> WORK TO BE COMPLETED: Lines from the beginning of the material below through the line that has "Task: Start a call with the phone plus icon" are to be reproduced exactly, but pictures are not.

______________________________

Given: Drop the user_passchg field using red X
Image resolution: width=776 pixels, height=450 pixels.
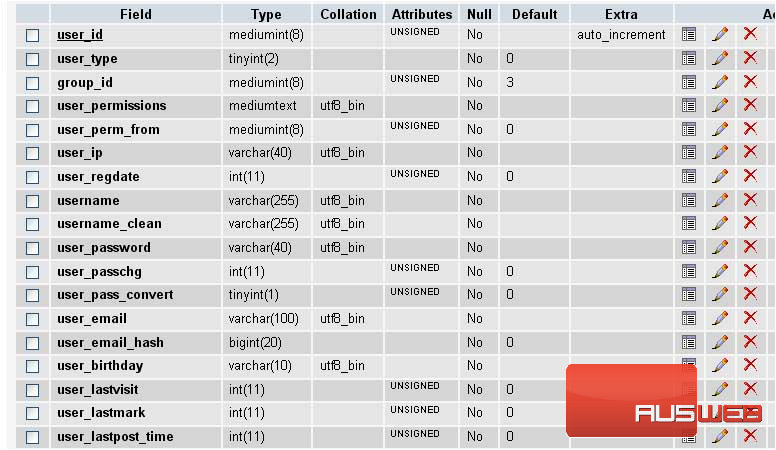Looking at the screenshot, I should coord(750,271).
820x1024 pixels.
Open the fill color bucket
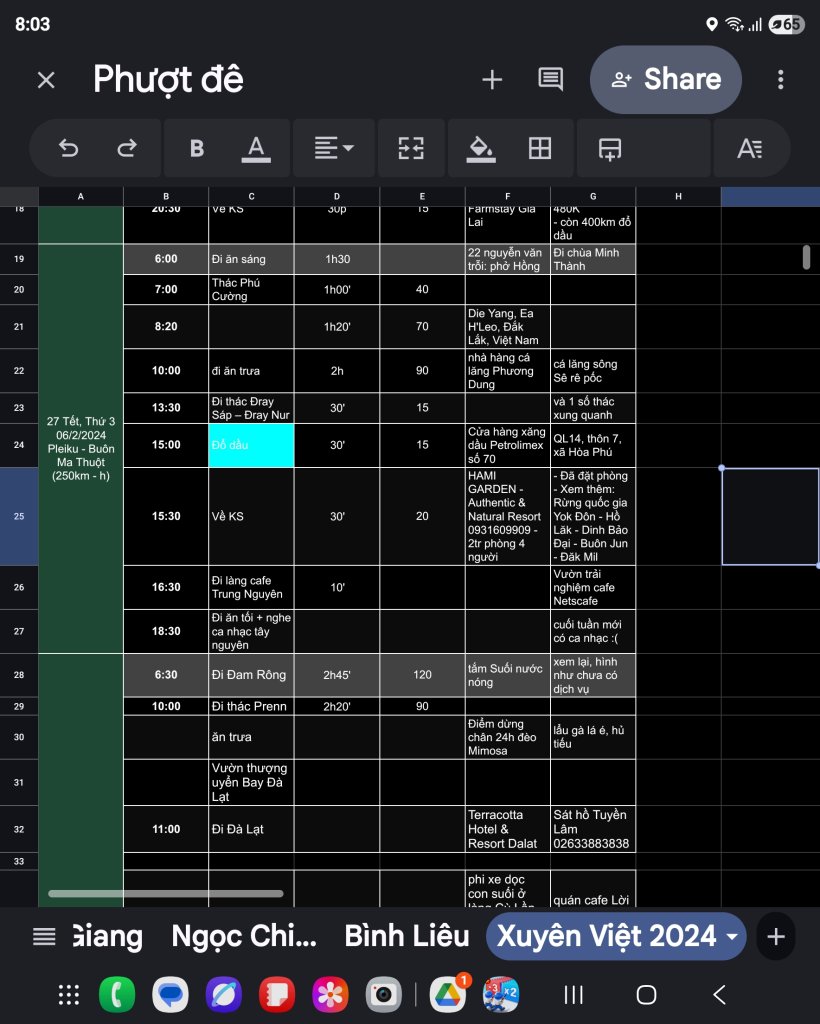point(481,149)
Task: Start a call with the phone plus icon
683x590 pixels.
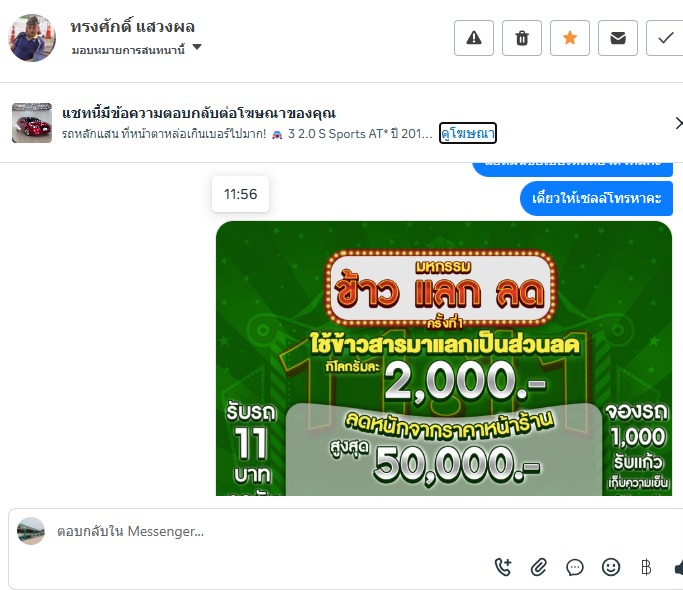Action: click(503, 567)
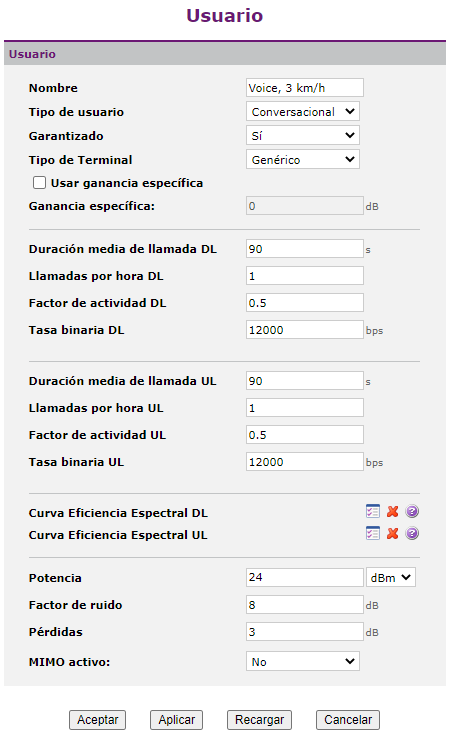Open the Tipo de usuario dropdown
Screen dimensions: 451x736
click(x=303, y=112)
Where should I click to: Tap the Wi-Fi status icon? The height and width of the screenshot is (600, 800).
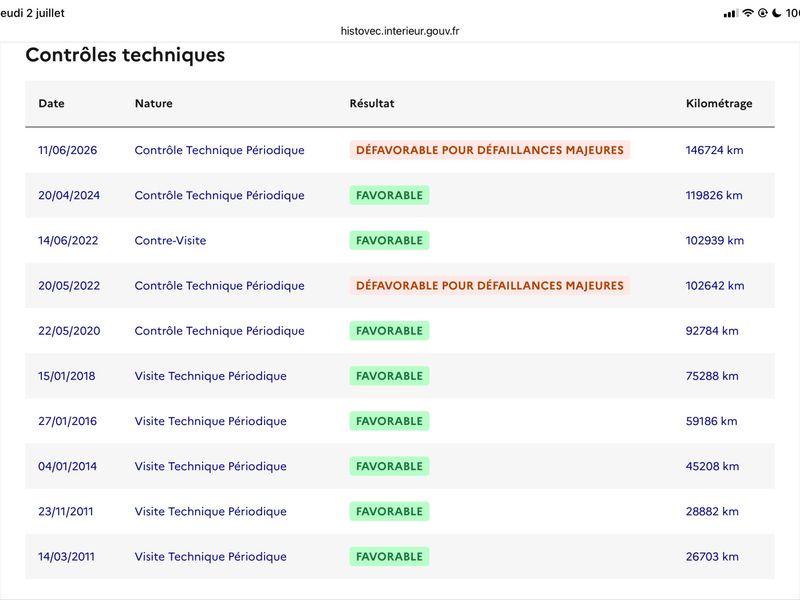coord(748,13)
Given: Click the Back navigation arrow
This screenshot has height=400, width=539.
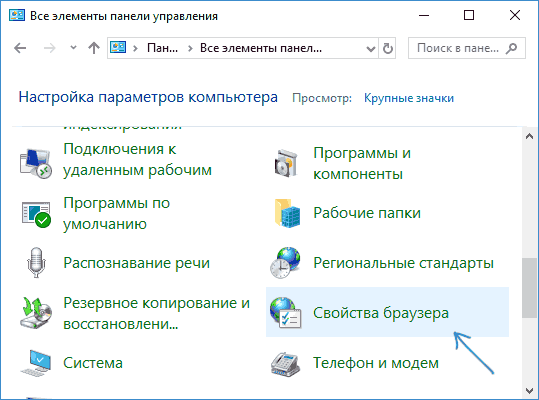Looking at the screenshot, I should [x=20, y=48].
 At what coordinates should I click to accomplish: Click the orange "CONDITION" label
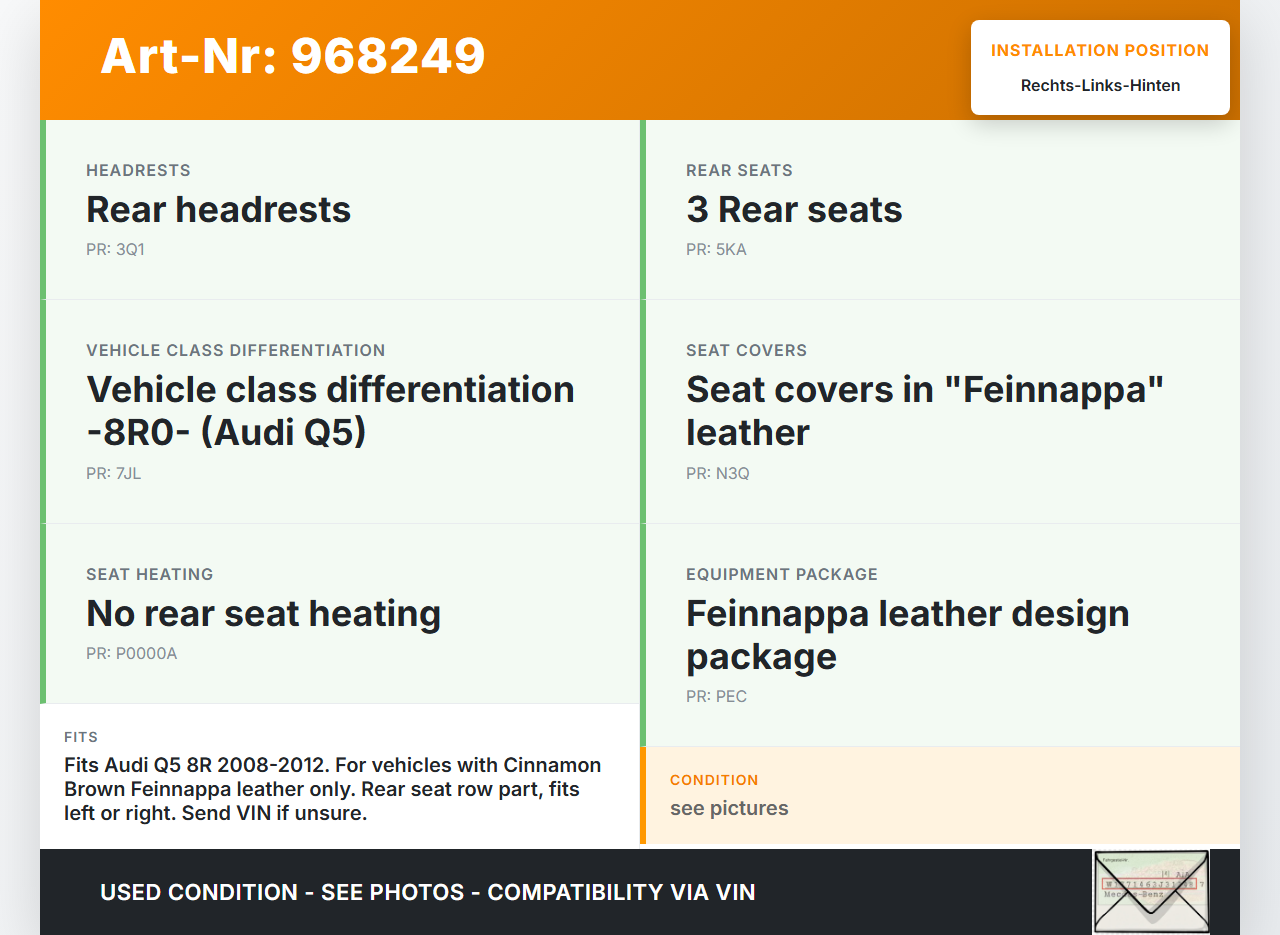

______________________________

> REPLY TO THE TASK:
Given: Drop the user_passchg field using red X
Image resolution: width=776 pixels, height=450 pixels.
Looking at the screenshot, I should coord(750,271).
820x1024 pixels.
Open the fill color bucket
point(481,149)
Task: Start a call with the phone plus icon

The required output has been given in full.